Sunday, September 22, 2013

the last book I ever read (Philip Roth's The Anatomy Lesson, excerpt four)

from The Anatomy Lesson by Philip Roth:

Henry’s eulogy lasted nearly an hour. Nathan kept count as Henry slipped each page beneath the last. Seventeen—some five thousand words. It would have taken him a week to write five thousand words, but Henry had done it overnight, and in a hotel suite with three young children and a wife. Zuckerman couldn’t write if there was a cat in the room. That was one of the differences between them.

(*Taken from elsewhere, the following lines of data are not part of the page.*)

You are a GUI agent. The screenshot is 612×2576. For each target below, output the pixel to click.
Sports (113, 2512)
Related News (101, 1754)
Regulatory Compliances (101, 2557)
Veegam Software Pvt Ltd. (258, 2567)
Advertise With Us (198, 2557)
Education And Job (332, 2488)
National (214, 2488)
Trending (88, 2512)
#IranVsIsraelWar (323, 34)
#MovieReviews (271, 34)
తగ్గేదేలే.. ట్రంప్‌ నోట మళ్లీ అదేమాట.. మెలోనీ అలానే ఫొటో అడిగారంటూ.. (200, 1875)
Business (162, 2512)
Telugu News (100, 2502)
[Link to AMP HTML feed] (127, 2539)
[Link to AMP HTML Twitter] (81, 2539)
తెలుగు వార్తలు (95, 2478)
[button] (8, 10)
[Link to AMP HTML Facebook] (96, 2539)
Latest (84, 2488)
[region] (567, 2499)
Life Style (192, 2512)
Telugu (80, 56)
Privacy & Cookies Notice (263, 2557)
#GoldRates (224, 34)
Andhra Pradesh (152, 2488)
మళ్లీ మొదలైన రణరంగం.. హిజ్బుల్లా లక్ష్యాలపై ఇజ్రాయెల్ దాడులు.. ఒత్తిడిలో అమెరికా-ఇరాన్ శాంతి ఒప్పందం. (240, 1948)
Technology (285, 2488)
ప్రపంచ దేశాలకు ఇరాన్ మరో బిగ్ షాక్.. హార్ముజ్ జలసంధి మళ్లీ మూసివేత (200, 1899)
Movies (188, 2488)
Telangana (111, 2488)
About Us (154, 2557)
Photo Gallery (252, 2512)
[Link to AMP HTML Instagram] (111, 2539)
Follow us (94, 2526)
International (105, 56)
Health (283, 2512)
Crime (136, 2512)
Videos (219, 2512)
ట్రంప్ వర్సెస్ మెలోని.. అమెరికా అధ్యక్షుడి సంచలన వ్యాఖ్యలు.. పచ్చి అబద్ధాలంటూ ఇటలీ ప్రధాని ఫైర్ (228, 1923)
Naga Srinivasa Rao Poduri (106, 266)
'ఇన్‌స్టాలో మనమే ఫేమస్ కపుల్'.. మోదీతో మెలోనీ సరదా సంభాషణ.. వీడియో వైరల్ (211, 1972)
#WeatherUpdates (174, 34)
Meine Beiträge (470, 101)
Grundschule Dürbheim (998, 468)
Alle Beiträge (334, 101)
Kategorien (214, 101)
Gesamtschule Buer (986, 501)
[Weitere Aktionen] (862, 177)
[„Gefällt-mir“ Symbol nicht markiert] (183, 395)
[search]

A hundred mourners were gathered in the mortuary chapel, mostly lonely widowed Jewish women in the sixties and seventies who’d been transplanted South after a lifetime in New York and New Jersey. By the time Henry had finished, they all wished they’d had such a son, and not only because of his height, posture, profile, and lucrative practice: it was the depth of the filial devotion. Zuckerman thought, If sons were like that, I’d have one myself. Not that Henry was out to put something over on them; it was by no means a ludicrously idealized portrait—the virtues were all hers. Yet they were virtues of the kind that make life happy for a little boy. Chekhov, drawing on material resembling Henry’s, had written a story one-third that length called “The Darling,” However, Chekhov wasn’t undoing the damage of Carnovsky.